Beyond the treatment of psychopathology, the present findings underscore the importance of interventions aimed at strengthening resilience and enhancing well-being as integral components of holistic post-disaster recovery. The observed association between resilience and more favorable psychological outcomes indicates that fostering resilience is not merely an abstract or long-term ideal but a practical and attainable intervention target with meaningful implications for survivors’ mental health. Strategies designed to enhance resilience may include structured training programs focused on problem-solving, emotion regulation, and stress-management skills, which can be implemented through brief workshops or group-based formats within temporary housing communities.

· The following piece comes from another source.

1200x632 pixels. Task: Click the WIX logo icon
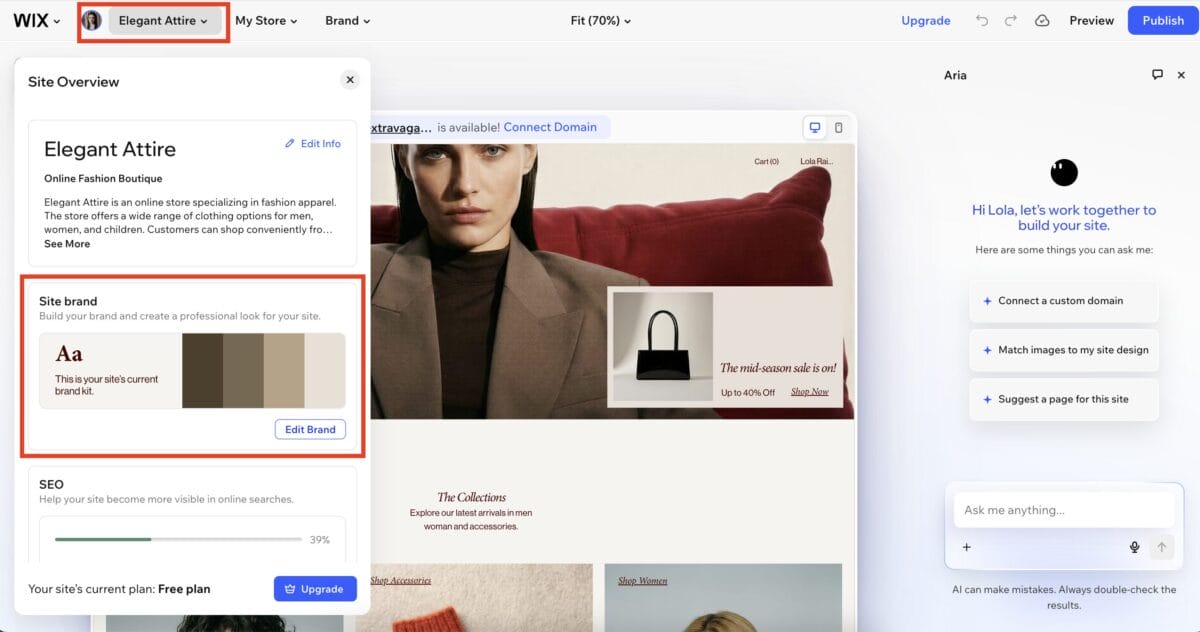coord(28,20)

Strengthening familial and social support systems represents another important avenue for intervention. Approaches that incorporate family members or peer-based models—such as buddy systems, supportive listening groups, or peer mentoring—may reinforce survivors’ sense of connectedness and belonging, thereby bolstering their resilience. Evidence from prior research suggests that even low-intensity interventions, such as facilitating communication with social networks through mobile devices or organizing community gatherings, can produce measurable improvements in well-being following disasters (Bryant et al., 2017). Psychoeducation focused on common post-traumatic reactions and the normalization of help-seeking can further empower survivors and reduce feelings of helplessness (Hisli Sahin et al., 2011).
From a public health standpoint, collaboration with community leaders and leveraging local cultural strengths—such as spiritual coping practices, communal rituals, and traditions of mutual aid—may amplify resilience at the community level. Consistent with findings from this study, survivors have reported relying on prayer and social support as primary coping strategies, a pattern also observed by Akçay et al. (2024). Integrating such culturally meaningful coping practices into mental health programming—for example, by providing spaces for collective prayer, remembrance activities, or community-based support meetings alongside psychological services—may enhance engagement, cultural acceptability, and overall intervention effectiveness.

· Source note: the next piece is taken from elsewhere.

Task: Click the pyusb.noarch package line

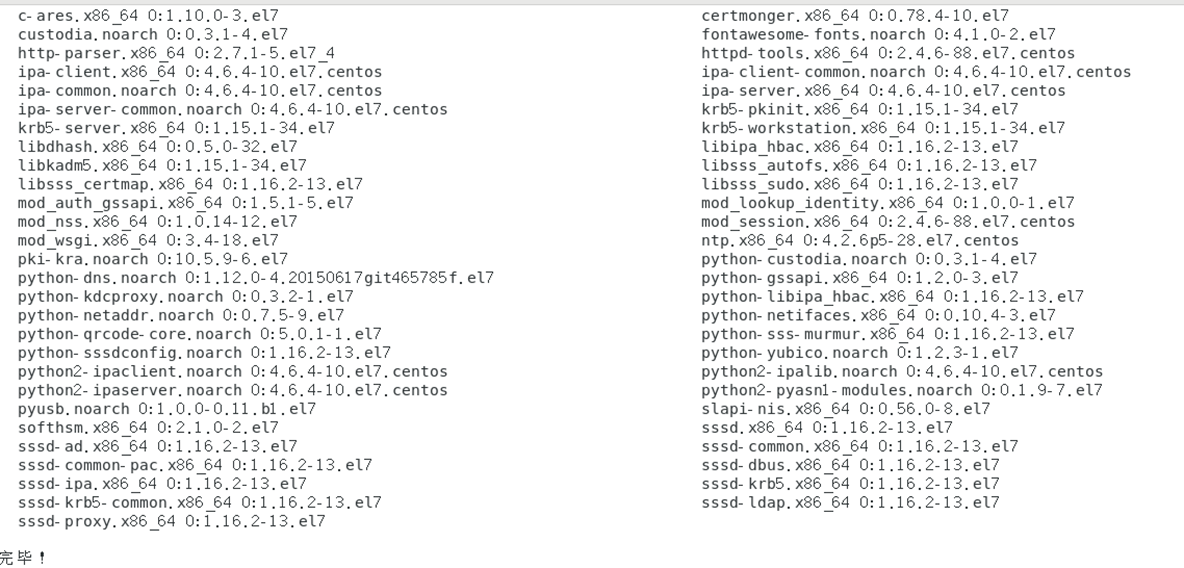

In terms of theoretical implications, the dual emphasis on psychological distress and positive mental health aligns closely with contemporary conceptualizations of mental health. The findings lend support to the “dual continuum” framework, which posits that mental health encompasses both the absence of mental illness and the presence of positive well-being. This distinction was evident in the current sample; some survivors who exhibited relatively low levels of clinical symptoms nonetheless reported diminished well-being, whereas others with high levels of well-being endorsed fewer symptoms. Such patterns illustrate that these dimensions, while related, are distinct constructs that must be assessed and addressed in parallel to obtain a comprehensive understanding of post-disaster functioning. The inclusion of both WEMWBS and CD-RISC in this study therefore provides a more nuanced and multidimensional picture of survivor outcomes than would reliance on PTSD or depression measures alone.

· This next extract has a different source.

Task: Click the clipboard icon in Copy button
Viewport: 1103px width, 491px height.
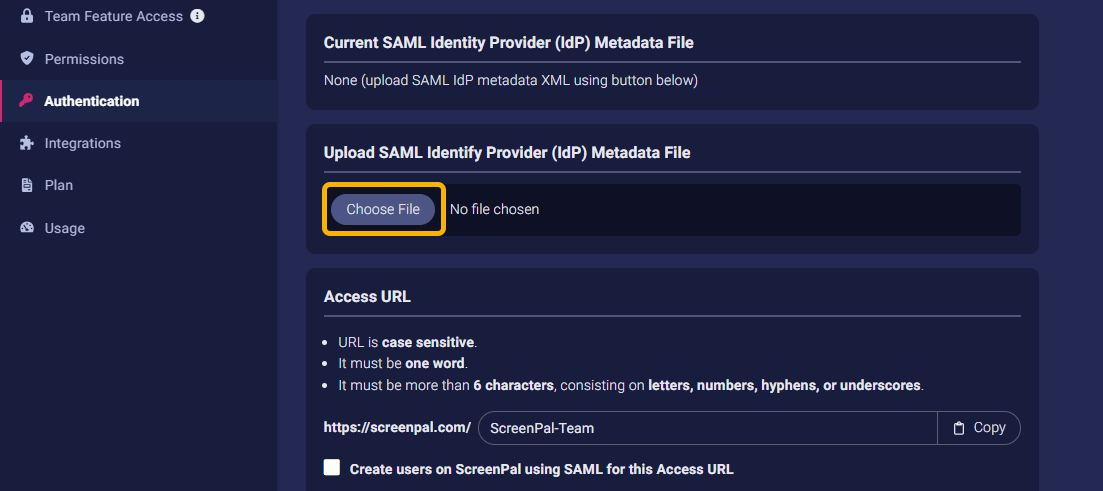Action: (x=958, y=428)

The results also highlight the interaction between risk factors (e.g., trauma severity, female gender) and protective factors (e.g., resilience, social support) in shaping psychological trajectories following disaster exposure. This dynamic interplay is consistent with ecological models of disaster mental health and aligns with Norris et al.’s disaster response framework (Norris et al., 2008), which emphasizes that both resource loss and resource gain processes contribute to psychological outcomes. Although resilience was not included as a direct predictor of PTSD in the multivariate models, its strong correlations with both distress and well-being reinforce theoretical models of resilience and post-traumatic growth, suggesting that interventions fostering meaning-making, coping self-efficacy, and empowerment may promote not only symptom reduction but also positive psychological development after trauma.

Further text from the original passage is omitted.